(Records for locating items)
## BEGIN
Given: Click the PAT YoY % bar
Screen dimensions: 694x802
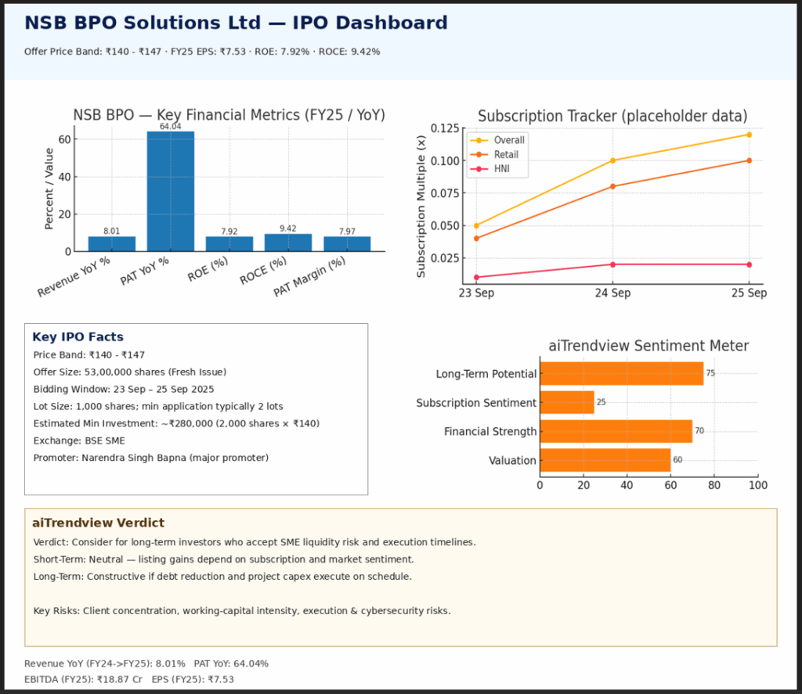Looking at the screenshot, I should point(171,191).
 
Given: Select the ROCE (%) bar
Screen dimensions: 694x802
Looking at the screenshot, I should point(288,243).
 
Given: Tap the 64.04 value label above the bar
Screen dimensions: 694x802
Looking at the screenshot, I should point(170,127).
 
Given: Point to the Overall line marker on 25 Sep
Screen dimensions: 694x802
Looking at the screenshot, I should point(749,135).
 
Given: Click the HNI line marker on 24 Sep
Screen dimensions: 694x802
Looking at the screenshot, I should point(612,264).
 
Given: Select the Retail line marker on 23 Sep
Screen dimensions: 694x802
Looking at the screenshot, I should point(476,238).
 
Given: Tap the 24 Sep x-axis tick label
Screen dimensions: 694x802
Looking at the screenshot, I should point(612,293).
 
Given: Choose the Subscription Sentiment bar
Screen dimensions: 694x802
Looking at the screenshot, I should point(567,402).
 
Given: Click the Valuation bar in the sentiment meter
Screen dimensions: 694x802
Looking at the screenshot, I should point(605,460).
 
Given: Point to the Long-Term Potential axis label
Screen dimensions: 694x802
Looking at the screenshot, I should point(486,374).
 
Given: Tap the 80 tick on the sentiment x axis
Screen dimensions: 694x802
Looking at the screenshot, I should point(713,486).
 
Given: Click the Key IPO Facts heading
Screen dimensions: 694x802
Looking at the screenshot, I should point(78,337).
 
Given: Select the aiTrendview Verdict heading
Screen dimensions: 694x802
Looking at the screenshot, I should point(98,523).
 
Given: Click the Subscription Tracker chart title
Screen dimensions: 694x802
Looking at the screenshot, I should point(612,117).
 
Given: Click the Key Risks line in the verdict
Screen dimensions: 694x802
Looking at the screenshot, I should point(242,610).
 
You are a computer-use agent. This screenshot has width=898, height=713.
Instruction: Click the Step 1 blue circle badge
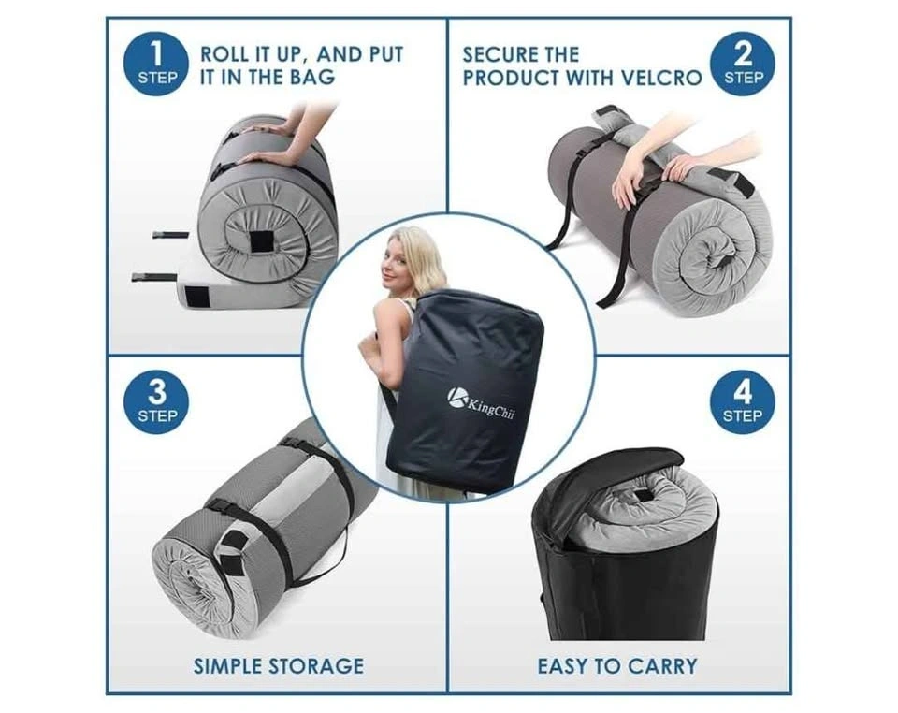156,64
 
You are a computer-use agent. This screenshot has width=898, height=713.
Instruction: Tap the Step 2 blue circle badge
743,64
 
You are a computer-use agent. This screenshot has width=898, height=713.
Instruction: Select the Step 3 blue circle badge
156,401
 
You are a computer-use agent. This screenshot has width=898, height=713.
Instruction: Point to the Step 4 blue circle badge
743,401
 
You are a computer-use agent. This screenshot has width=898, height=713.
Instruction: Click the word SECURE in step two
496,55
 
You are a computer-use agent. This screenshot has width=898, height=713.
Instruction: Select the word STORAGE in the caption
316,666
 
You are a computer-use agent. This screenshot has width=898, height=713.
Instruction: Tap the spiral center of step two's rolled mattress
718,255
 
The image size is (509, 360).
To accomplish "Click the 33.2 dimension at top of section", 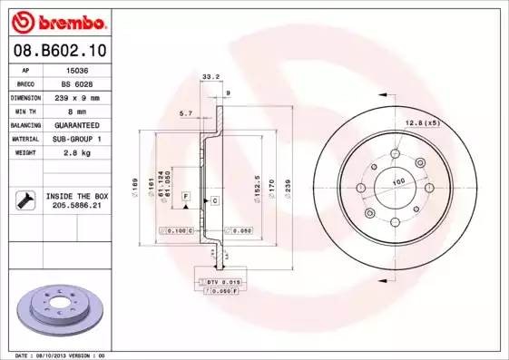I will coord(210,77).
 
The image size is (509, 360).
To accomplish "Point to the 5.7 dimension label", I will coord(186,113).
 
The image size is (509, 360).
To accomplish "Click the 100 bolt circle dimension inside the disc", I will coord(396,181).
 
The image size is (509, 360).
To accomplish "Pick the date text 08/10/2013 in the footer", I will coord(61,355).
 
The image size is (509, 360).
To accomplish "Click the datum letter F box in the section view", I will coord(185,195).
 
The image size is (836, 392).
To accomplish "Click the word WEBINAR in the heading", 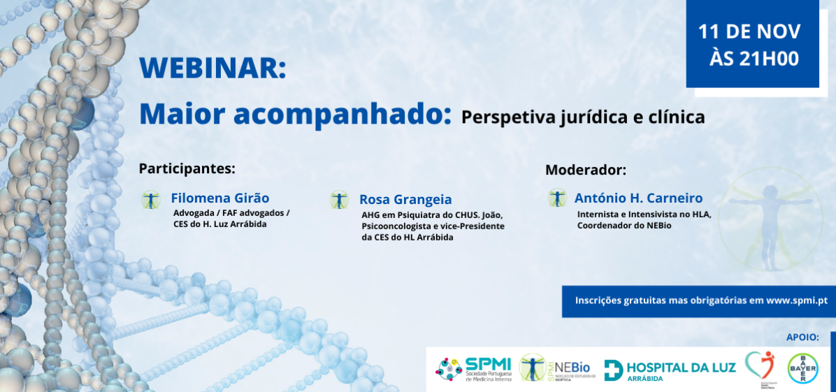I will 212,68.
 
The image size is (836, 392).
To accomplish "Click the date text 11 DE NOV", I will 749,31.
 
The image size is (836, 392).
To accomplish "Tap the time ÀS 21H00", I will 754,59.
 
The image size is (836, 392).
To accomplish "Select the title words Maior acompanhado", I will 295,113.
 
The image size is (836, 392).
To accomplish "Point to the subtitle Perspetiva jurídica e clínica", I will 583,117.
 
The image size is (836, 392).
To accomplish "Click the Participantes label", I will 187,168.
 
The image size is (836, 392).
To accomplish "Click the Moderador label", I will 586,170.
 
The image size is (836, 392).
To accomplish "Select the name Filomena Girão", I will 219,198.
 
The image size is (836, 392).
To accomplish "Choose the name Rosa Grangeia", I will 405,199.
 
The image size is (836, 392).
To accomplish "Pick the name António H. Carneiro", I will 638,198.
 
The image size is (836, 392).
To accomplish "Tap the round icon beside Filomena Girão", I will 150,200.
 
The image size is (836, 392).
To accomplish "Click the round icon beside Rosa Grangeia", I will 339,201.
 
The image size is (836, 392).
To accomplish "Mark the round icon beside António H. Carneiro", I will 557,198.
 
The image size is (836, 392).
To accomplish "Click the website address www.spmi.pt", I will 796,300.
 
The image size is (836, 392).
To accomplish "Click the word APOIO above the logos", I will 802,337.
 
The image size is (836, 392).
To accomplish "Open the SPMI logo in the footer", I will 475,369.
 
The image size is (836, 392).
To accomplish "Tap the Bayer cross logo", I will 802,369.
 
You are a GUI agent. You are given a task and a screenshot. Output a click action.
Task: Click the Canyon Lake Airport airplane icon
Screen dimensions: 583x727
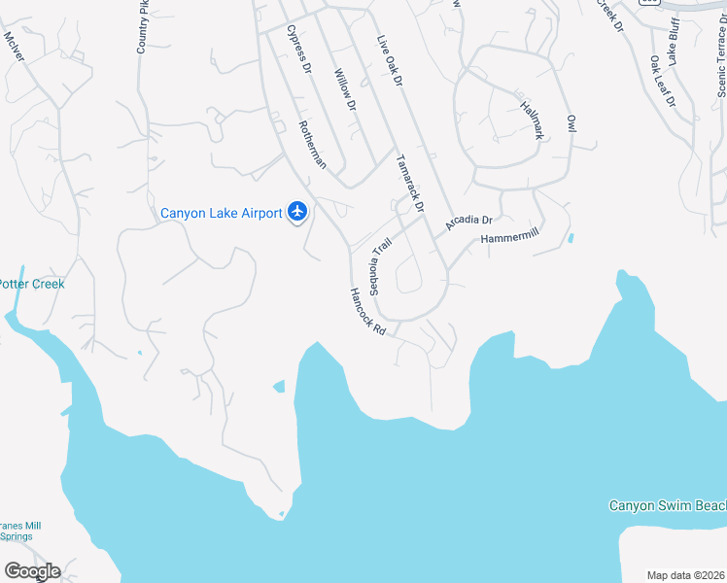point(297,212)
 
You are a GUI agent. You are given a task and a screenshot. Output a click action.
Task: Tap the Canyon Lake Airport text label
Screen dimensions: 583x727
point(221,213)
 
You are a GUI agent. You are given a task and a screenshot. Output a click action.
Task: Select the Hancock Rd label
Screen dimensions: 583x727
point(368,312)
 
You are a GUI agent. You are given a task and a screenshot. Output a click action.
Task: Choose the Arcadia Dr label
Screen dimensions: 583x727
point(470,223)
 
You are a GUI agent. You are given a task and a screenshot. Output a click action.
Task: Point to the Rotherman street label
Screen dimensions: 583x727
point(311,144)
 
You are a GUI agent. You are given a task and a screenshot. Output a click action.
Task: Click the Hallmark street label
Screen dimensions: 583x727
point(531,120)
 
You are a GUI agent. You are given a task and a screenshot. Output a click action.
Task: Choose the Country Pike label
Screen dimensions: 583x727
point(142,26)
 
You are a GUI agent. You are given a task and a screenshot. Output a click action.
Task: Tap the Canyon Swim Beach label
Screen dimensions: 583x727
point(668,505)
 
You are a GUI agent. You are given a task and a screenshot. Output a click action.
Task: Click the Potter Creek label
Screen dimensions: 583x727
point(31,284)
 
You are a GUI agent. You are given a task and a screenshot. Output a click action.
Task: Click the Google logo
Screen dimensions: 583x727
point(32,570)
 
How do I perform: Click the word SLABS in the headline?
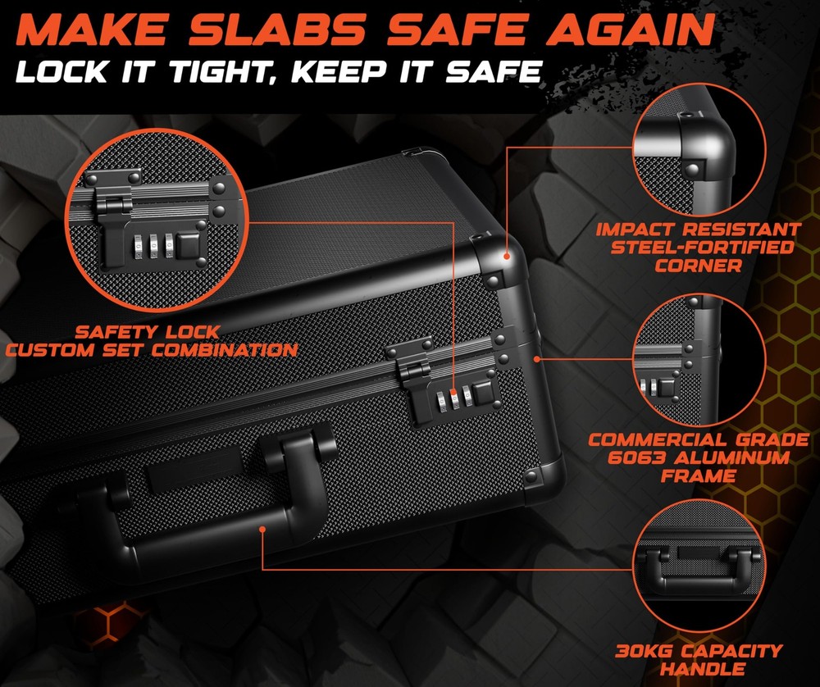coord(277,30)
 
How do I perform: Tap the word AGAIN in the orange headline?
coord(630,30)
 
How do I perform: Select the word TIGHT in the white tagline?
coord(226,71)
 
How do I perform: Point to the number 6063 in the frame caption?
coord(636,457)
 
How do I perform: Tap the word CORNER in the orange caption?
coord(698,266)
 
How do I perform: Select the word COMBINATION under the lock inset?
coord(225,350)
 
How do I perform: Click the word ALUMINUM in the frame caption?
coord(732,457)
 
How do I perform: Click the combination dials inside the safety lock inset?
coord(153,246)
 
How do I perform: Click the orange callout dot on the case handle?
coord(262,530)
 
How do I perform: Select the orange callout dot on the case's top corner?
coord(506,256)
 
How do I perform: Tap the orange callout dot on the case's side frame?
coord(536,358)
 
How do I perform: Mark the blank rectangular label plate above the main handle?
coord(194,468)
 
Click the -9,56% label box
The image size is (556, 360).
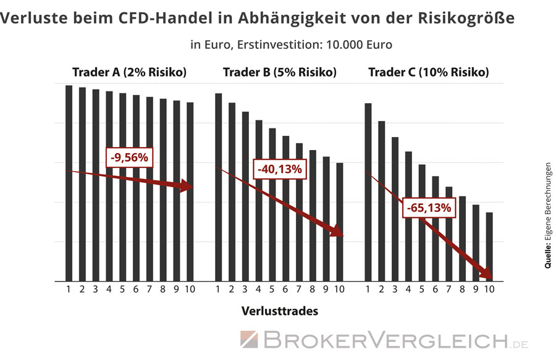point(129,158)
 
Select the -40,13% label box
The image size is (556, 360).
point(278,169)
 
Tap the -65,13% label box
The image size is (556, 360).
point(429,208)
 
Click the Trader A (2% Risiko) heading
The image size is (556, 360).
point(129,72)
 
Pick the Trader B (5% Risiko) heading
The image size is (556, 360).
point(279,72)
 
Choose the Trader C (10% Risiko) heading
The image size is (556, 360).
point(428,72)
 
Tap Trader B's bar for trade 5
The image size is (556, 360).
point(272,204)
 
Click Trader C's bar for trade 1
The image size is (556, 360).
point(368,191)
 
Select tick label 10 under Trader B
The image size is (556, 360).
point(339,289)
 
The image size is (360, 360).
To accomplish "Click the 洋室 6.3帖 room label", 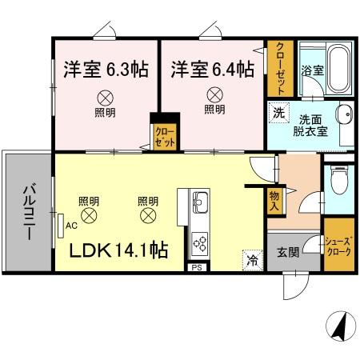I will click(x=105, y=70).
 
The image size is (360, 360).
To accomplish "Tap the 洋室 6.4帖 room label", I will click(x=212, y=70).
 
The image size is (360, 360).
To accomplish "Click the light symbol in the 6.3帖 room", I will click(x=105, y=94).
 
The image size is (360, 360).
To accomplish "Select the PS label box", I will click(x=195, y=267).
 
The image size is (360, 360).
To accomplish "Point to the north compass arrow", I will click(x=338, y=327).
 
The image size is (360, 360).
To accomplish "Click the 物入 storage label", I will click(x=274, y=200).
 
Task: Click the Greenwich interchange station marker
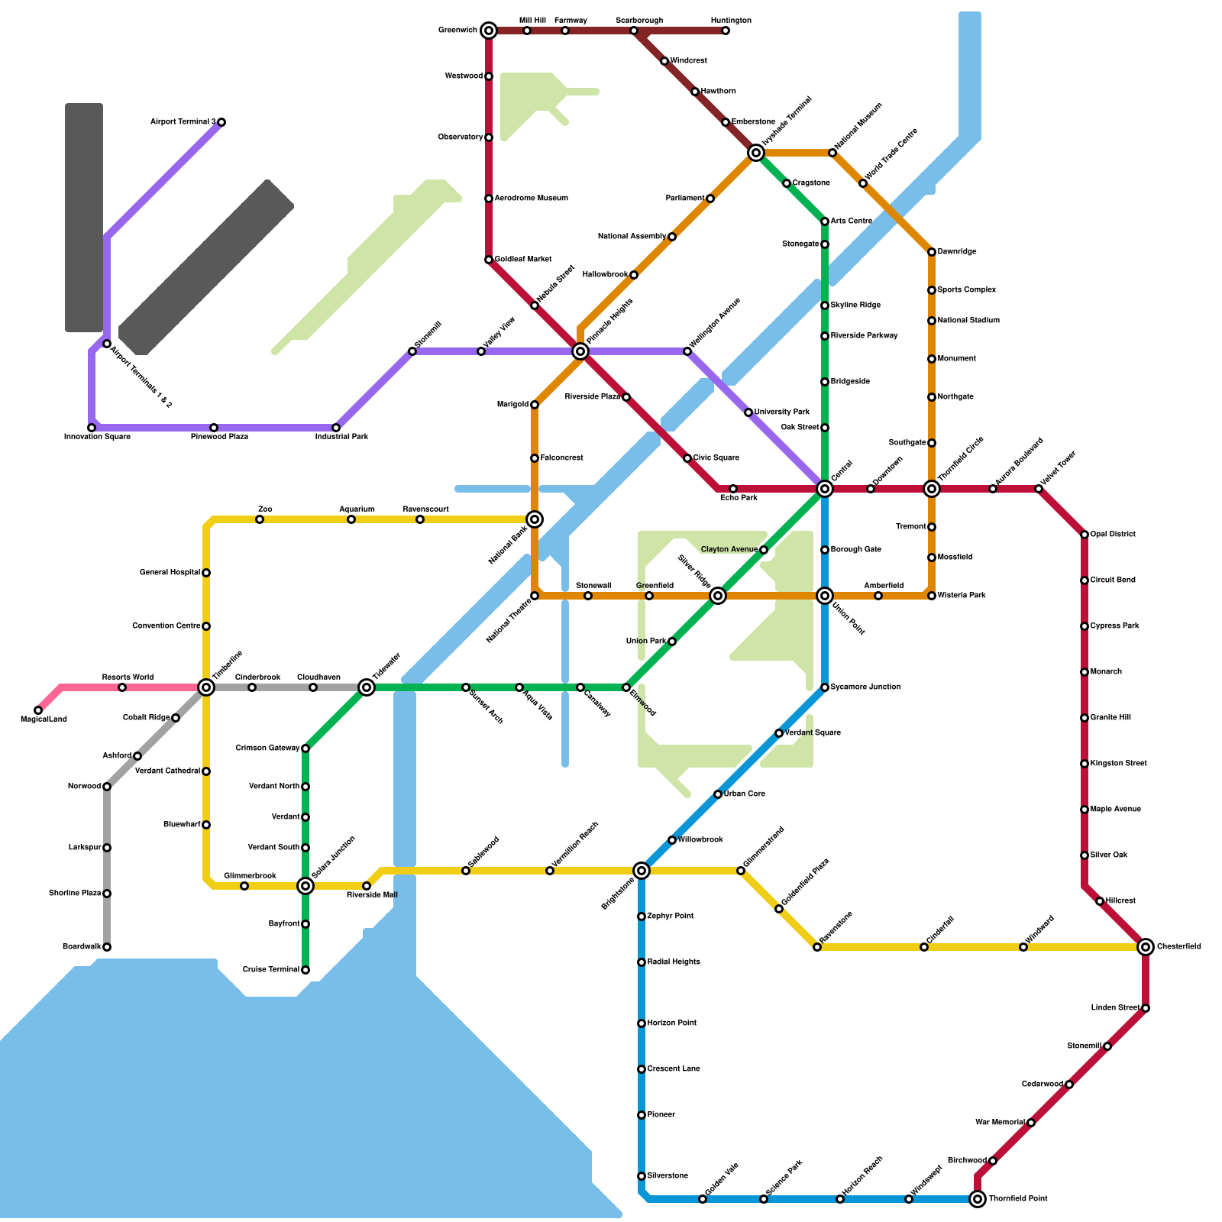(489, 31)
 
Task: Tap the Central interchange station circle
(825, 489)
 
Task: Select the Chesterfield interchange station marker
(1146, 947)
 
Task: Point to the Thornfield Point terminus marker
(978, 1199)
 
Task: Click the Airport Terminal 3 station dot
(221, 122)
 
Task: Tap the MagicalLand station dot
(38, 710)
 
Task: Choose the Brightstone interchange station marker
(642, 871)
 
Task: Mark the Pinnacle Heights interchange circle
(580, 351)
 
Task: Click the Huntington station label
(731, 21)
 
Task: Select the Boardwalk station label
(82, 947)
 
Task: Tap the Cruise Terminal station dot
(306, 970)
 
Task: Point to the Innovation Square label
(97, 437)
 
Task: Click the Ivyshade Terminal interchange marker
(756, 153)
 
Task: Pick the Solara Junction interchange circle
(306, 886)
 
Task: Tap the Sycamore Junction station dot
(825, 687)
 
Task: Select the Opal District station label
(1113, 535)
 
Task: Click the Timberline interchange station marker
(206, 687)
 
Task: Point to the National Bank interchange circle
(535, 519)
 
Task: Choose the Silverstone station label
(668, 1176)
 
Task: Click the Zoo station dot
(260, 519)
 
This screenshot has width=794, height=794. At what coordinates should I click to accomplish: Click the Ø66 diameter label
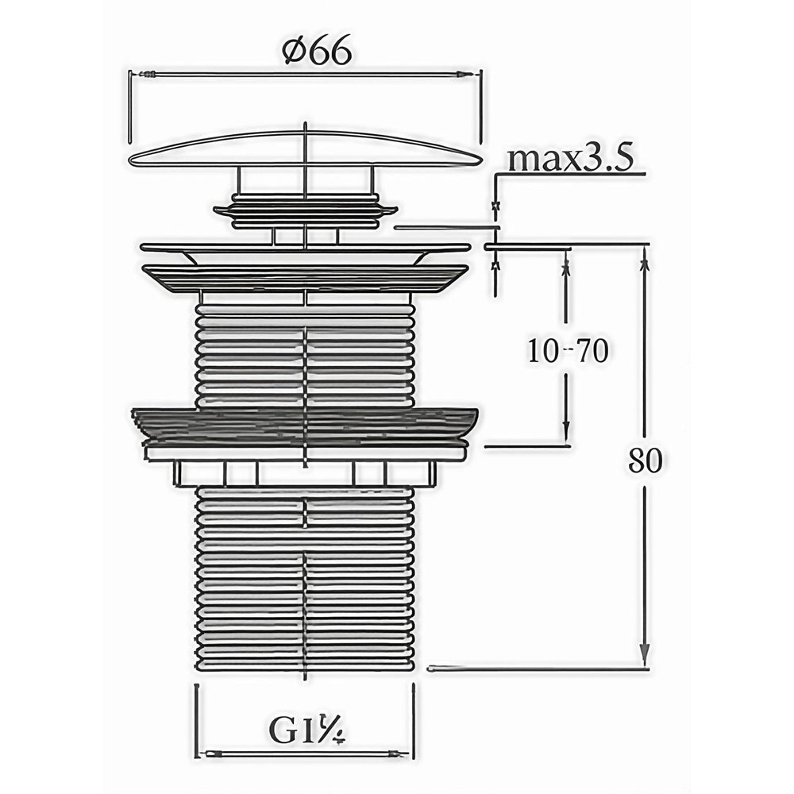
## END
**Directions for this task**
Turn the stretch from the line containing "Task: Pick the" through the end of the records into a numbered list with blank lines omitted. Leave the pictures out of your answer.

**Answer for this exercise**
1. Task: Pick the Solara Junction interchange circle
2. (306, 886)
3. Task: Tap the Sycamore Junction station dot
4. (825, 687)
5. Task: Select the Opal District station label
6. (1113, 535)
7. Task: Click the Timberline interchange station marker
8. (206, 687)
9. Task: Point to the National Bank interchange circle
10. (535, 519)
11. Task: Choose the Silverstone station label
12. (668, 1176)
13. Task: Click the Zoo station dot
14. (260, 519)
15. This screenshot has width=794, height=794. At what coordinates should I click to accomplish: Click the Ø66 diameter label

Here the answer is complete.